Start of Available data
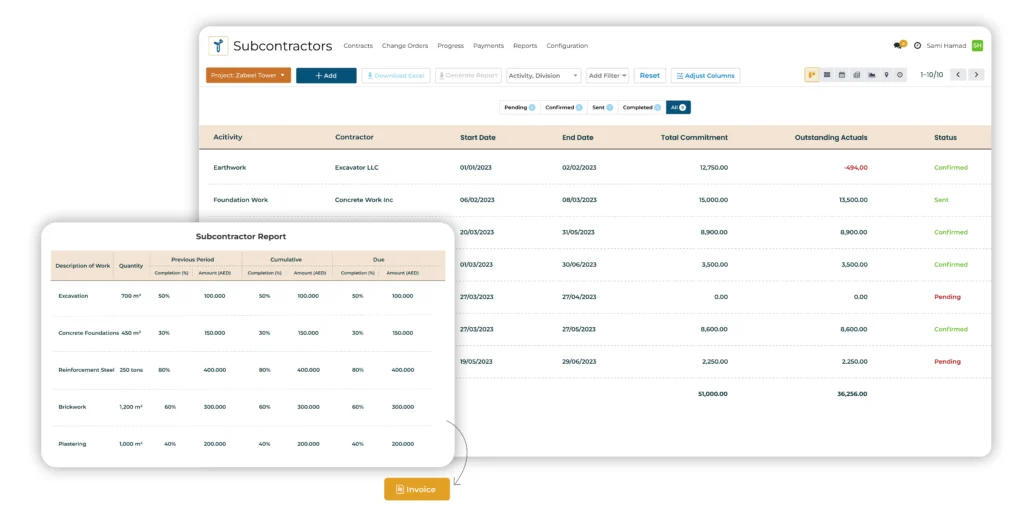Switch to the calendar view icon
This screenshot has height=510, width=1024.
pyautogui.click(x=841, y=75)
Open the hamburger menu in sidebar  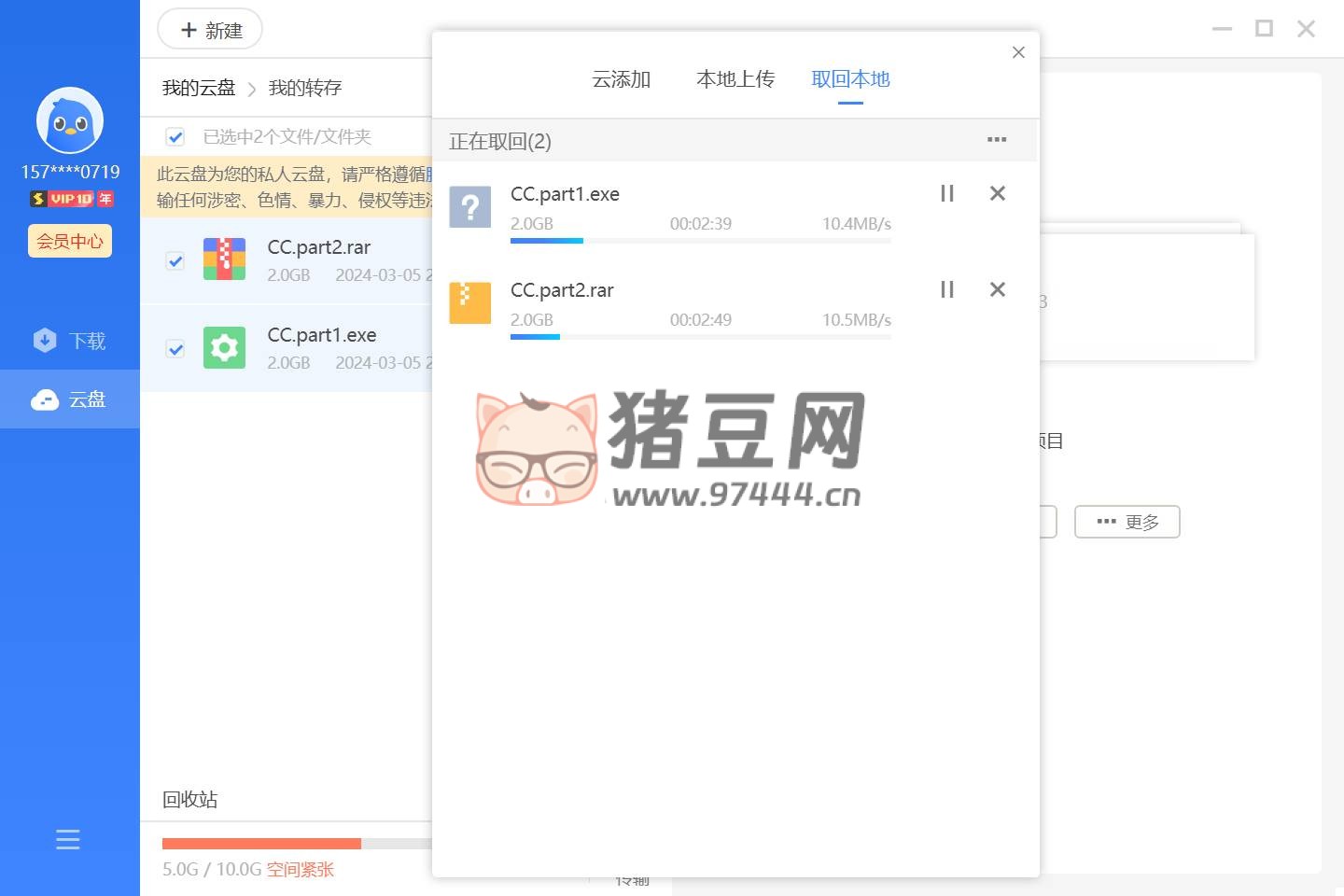68,839
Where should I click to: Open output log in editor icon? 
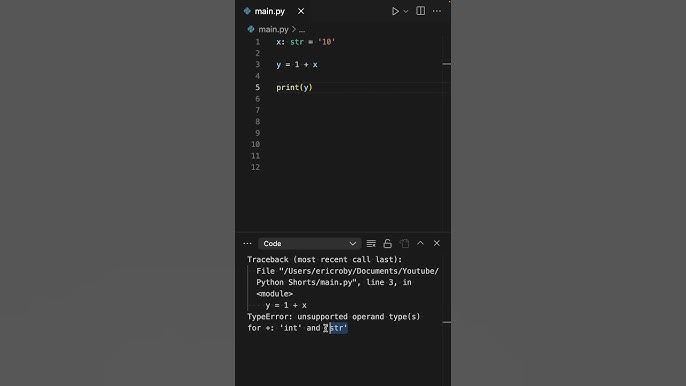point(404,243)
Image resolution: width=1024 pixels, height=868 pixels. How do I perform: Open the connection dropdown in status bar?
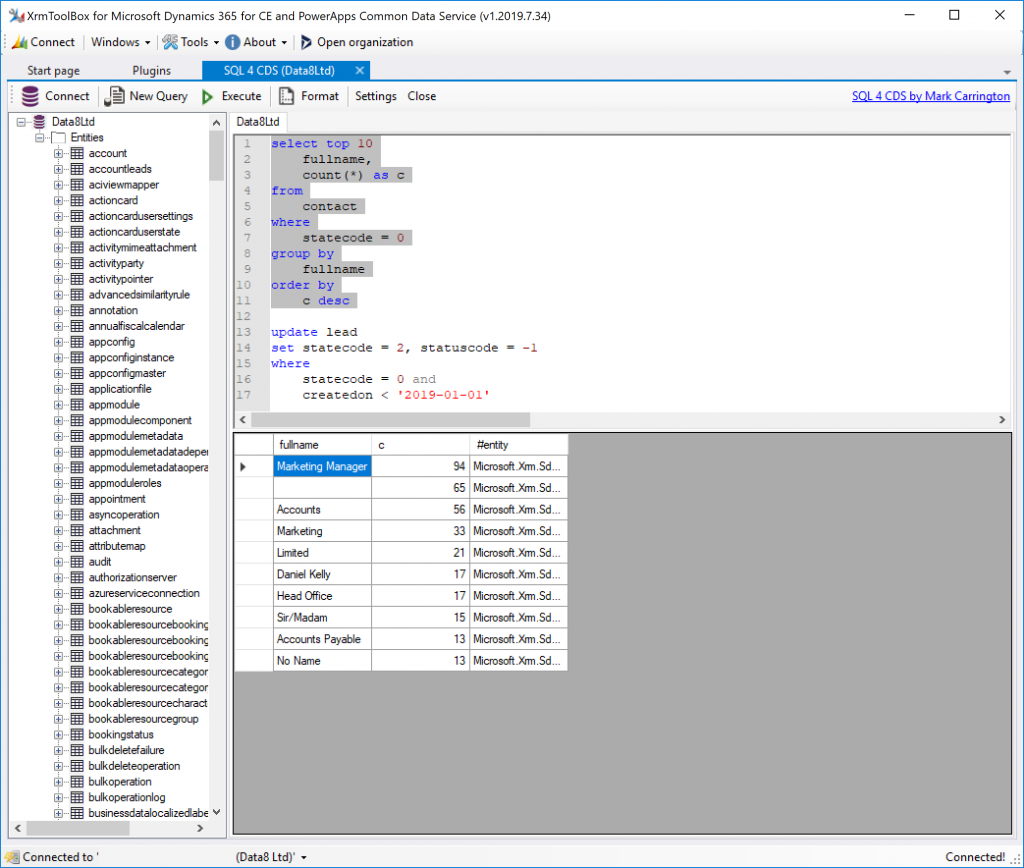coord(303,857)
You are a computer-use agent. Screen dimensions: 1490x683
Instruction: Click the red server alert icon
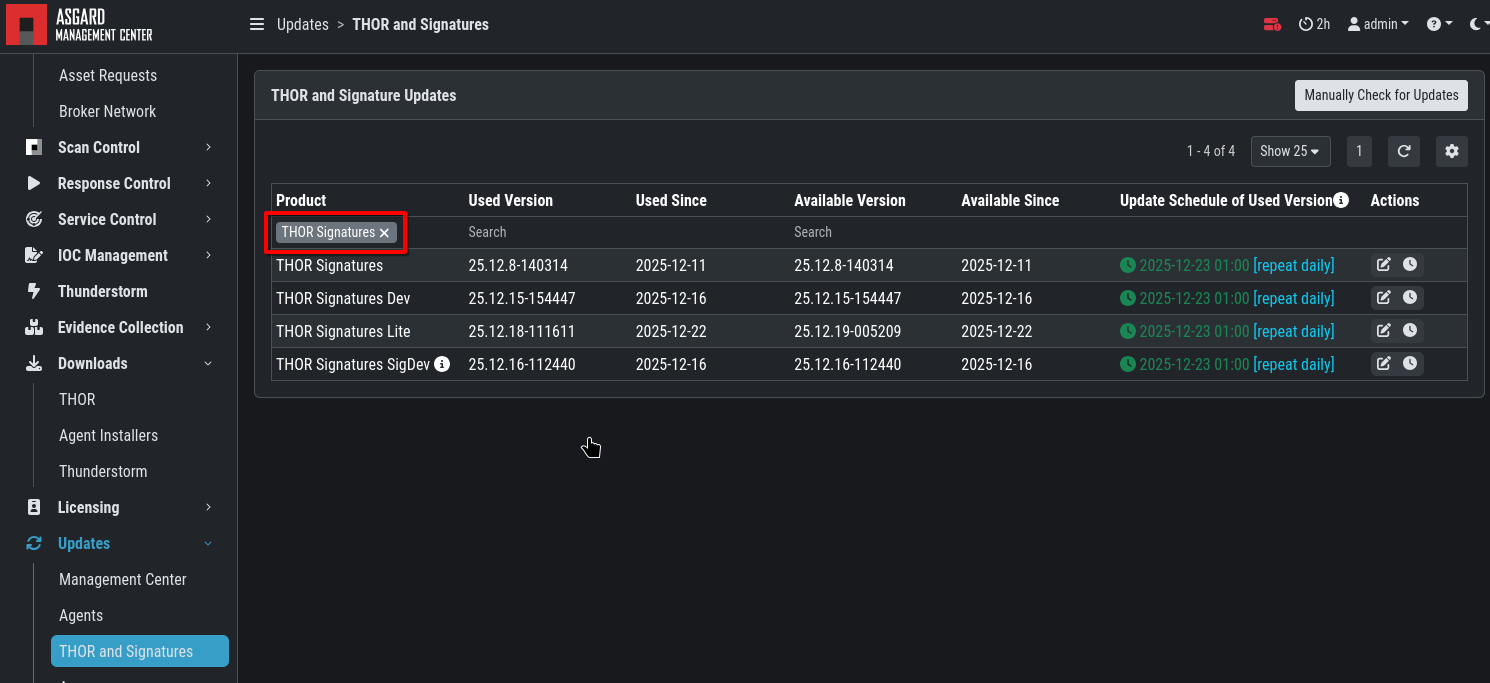coord(1272,24)
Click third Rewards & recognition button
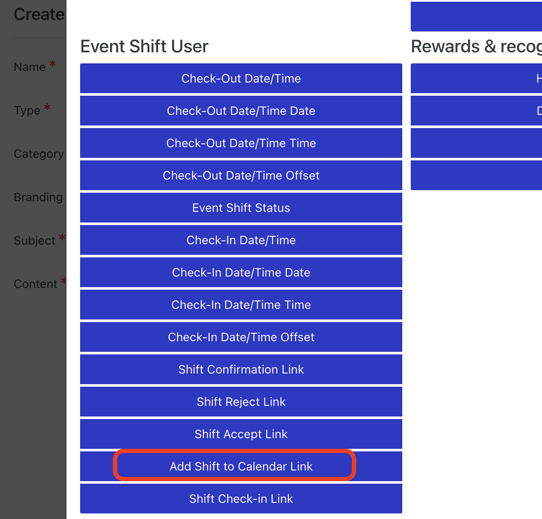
End of Available data
> **What this task involves**
Print nothing except the lines from the one with "Instruction: Click the red server alert icon" through the last line of the listing, exactly as written and with pictures removed.

> **Answer space**
Instruction: Click the red server alert icon
coord(1272,24)
Click third Rewards & recognition button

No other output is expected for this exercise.